Eu já temo o que o futuro te reserva: outro alguém. Eu não fui capaz de te tirar do passado, esse espelho de lembranças más. E agora, depois de me alimentar de ti, também estou envenenado. Você ama quem não te ama, e eu te amo... Maldita quadrilha de Drummond! Você, flor venenosa, me pôs tonto, estou nas nuvens. Não sei chorar, e preciso desatar esse nó que me sufoca. Preciso fugir dessa paisagem que achei que fosse um lago e é mangue; desse rio que corre para trás; desse terreno de areia movediça que me prende e me entristece.

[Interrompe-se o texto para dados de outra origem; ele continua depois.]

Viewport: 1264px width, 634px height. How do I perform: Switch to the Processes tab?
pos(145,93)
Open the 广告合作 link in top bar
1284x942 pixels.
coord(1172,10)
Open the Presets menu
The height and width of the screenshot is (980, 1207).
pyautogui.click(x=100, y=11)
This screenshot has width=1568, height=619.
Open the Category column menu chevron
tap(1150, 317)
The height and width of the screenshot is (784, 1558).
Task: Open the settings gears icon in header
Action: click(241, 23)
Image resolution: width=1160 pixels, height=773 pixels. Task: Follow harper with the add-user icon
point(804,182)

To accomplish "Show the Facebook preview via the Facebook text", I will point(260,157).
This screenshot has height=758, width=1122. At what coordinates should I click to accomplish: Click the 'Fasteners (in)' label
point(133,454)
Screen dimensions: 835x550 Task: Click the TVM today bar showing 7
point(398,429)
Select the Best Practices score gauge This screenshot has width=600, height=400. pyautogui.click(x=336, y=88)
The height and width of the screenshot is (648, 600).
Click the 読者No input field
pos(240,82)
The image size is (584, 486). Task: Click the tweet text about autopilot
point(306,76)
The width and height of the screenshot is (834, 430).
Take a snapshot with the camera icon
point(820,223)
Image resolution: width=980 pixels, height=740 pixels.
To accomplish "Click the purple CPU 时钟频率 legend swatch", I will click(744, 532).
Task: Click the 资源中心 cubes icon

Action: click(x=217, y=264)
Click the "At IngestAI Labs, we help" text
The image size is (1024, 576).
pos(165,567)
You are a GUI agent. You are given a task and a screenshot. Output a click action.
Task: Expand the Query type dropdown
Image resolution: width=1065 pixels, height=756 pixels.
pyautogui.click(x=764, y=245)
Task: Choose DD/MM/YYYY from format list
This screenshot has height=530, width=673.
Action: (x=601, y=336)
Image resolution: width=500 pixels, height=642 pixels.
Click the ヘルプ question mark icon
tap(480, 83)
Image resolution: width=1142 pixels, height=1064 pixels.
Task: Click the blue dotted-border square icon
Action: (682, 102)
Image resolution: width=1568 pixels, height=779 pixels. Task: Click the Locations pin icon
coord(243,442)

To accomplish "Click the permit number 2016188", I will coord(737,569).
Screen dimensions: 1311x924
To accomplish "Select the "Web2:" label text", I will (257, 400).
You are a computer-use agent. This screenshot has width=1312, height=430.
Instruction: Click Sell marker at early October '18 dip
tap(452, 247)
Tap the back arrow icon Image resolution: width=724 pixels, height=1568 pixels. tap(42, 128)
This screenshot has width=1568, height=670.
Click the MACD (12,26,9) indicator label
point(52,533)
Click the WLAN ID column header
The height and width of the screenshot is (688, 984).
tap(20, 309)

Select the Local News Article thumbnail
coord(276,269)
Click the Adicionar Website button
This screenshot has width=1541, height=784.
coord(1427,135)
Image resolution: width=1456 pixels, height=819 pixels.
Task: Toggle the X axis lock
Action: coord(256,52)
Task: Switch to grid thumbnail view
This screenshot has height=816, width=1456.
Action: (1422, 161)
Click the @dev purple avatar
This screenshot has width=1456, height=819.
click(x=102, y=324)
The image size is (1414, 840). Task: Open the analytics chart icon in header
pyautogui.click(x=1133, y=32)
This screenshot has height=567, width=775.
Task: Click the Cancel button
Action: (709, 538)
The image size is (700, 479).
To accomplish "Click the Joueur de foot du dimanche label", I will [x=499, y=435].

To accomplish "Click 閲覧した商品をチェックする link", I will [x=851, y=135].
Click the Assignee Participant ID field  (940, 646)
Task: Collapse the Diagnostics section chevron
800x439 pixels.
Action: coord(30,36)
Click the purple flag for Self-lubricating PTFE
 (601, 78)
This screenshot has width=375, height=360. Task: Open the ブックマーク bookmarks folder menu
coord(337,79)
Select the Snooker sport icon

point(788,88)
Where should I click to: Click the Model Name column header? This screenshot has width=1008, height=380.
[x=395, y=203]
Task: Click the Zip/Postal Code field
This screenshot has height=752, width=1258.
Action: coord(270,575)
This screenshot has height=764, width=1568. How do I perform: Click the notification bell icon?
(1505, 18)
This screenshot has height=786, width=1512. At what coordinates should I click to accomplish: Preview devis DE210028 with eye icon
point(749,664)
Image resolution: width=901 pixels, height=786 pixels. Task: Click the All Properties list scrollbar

Você está murchando, logo agora que chegou sua hora. Não morra! Mas também não suportarei você reviver se outro alguém quiser te regar. Serei então morcego, e o mundo ficará de cabeça para baixo, a noite virará dia, o sonho pesadelo. Eu te daria uma tempestade se preciso fosse só para te florescer, te dar o arco-íris, o horizonte e paisagens onde Deus sorri. Mas não sou capaz de te fazer esquecer quem ainda tem seu coração nas mãos. Essa mornidão não te aquece como o fervura de outrem que te deixou em brasas, cinza. Espero, então, que a primavera se vá, e o verão trará novas cores, e as flores serão apenas para os buquês de casamento e para enfeitar gente morta. E no outono, talvez, tudo se renove para mim, e eu encontre naquela folha que se recusa a cair com o vento, que se deleita com o sol brando, assim serenamente quem seja capaz de dançar no meu ritmo e cantar no meu tom. E, então, eu finalmente mudarei meu jeito de pensar: eu tenho muita sorte no amor. Foi bom você não me querer! Foi bom eu não chorar, e você não florescer com minhas lágrimas a te regar. E enfim serei águia, livre para voar ao lado de quem saiba que o passado mora no presente, mas só é possível amar no presente...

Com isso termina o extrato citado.